2. Watched a mini-documentary on technical diver David Shaw who died trying to retrieve the remains of another diver from the depths of a dangerous cave.
3. Meditated for 20 blissful minutes that were occasionally invaded by thoughts of decompression chambers.
4. Felt less alone after reading several articles criticizing OCEARCH’s machismo and brutality.
5. Marveled at Denise Levertov’s briskly paced poem The Sharks.
6. Tried to do the dishes mindfully, but spaced out and started worrying about August almost being over, a reverie broken occasionally by hummingbirds.
7. Ate fruit
8. Thought again about Thom Knoles–of the failure of the stressed out intellect and how the expansive silence of meditation feels so nurturing, so full of presence.
9. Wondered for the trillionth time about the basic goodness or evil of mankind.
10. Marveled at the ability of writing to redeem boredom and to reveal the miraculous within the ordinary.
Last August, I walked around Malibu Beach on a brilliant summer day collecting signatures to win protection for California’s dwindling population of great whites under the California Endangered Species Act. Even though a triathlon was underway and many folks nervously laughed about their upcoming ocean swim, I found near unanimous support for sharks.
However, the California Fish and Game Commission opted to provide only temporary protection for white sharks as a “candidate” species. That protection is due to expire in early 2014. We need to urge the CFWD (California Fish and Wildlife Department) to give the great white permanent protection as an endangered species.
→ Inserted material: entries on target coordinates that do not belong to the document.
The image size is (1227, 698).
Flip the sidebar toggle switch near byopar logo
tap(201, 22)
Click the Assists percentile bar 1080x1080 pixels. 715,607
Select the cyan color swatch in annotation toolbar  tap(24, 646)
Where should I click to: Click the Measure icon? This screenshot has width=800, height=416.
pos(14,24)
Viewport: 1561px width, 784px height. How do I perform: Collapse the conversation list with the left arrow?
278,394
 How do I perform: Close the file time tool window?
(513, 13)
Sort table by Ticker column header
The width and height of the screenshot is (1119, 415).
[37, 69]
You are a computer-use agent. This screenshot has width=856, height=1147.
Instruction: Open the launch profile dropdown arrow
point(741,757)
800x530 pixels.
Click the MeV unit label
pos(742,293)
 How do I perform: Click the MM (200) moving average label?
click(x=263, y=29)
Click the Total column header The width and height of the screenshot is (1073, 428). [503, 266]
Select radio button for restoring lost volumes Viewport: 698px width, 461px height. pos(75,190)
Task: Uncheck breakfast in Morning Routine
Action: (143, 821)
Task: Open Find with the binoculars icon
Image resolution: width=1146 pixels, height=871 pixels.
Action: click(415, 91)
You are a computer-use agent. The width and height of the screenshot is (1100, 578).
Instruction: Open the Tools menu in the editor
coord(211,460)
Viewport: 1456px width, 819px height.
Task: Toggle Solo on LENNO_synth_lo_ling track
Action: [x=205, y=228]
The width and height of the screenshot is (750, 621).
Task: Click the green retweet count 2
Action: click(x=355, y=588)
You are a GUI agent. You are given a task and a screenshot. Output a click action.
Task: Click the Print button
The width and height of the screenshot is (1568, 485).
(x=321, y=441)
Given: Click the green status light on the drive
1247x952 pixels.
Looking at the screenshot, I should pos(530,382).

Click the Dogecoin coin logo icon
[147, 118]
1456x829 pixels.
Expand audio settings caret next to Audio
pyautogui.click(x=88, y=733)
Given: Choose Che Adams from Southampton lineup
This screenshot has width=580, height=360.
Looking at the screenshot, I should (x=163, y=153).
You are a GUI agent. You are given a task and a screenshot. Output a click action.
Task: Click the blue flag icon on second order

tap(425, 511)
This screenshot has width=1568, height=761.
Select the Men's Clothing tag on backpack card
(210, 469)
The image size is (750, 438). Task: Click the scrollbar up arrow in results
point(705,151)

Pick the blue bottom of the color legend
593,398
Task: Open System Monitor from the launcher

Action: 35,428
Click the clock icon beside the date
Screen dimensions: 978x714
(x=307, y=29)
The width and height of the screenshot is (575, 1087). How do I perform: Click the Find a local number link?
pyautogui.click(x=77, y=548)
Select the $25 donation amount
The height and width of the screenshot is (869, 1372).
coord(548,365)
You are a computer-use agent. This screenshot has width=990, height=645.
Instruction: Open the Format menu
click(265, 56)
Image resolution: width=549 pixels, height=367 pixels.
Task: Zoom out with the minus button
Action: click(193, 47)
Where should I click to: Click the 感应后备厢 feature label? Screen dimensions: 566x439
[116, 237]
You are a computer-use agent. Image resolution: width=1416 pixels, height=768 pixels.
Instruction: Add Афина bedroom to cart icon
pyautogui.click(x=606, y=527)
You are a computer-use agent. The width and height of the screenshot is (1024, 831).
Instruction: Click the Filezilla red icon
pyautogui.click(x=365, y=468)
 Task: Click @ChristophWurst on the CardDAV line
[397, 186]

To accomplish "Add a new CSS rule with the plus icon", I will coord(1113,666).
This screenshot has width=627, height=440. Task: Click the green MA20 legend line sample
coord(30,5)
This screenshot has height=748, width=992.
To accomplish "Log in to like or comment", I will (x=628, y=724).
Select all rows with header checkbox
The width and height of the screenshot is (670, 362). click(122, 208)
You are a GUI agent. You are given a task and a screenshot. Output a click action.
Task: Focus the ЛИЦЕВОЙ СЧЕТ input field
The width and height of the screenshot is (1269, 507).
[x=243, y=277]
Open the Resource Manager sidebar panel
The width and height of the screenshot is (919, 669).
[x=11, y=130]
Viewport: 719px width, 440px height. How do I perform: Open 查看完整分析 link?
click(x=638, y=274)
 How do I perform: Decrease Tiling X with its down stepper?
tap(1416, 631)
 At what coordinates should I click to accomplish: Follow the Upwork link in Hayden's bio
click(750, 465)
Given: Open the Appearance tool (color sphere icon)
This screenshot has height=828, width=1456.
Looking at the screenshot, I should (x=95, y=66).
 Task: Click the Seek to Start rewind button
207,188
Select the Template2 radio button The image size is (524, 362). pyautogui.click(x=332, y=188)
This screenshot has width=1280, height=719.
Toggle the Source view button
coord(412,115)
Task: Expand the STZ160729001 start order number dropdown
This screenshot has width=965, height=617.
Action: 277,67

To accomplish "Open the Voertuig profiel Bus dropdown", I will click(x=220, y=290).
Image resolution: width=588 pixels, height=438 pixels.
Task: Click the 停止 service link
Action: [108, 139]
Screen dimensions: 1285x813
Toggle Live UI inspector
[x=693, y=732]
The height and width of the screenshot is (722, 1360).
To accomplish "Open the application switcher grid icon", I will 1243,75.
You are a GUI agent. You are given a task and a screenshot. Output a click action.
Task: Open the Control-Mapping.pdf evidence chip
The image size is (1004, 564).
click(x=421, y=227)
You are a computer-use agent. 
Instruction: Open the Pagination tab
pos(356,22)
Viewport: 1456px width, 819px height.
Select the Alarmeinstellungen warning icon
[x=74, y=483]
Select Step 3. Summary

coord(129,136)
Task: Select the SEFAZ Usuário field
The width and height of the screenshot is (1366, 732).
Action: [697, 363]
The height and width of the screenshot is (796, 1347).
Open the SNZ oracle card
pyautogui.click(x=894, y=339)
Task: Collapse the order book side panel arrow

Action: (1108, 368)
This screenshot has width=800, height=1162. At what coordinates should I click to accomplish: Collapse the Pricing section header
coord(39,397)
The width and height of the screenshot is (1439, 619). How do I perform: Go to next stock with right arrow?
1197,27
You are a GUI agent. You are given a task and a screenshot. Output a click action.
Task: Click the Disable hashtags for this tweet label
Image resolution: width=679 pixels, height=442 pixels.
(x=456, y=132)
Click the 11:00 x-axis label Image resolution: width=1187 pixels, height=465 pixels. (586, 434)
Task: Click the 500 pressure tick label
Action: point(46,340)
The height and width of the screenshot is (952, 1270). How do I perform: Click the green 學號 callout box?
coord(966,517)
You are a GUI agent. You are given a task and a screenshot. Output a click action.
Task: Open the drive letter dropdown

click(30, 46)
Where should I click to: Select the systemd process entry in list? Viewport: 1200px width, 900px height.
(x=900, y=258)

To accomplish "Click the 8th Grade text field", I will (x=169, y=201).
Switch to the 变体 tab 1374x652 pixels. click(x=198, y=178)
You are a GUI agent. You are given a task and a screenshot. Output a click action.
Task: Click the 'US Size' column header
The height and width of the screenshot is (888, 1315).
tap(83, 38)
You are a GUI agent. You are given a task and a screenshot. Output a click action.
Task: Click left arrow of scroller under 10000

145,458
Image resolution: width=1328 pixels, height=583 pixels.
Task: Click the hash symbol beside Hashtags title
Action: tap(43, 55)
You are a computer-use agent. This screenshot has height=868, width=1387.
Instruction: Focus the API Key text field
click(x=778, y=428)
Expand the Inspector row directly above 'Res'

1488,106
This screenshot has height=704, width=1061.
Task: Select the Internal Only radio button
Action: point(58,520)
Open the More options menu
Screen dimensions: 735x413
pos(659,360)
The CFWD is currently accepting comments on this issue.
If you need more information about why California’s great whites need protection, read this.
If you have time, call, e-mail and write. It honestly takes less time than you think! But at least shoot them a quick e-mail.
Contact info for the CFWD is here. (scroll down a bit to get the addresses, etc.)
I want to give the proceeds of the “Jaws” Anniversary reading to SharkSavers because I really dig their Finished with FINS campaign. I like that they strike right at the heart of the market for shark fins by expanding their outreach and activism to Hong Kong and Singapore.
This morning I contacted SharkSavers about partnering up for my February “Jaws” benefit and threw in a $25 donation toward funding shark sanctuaries.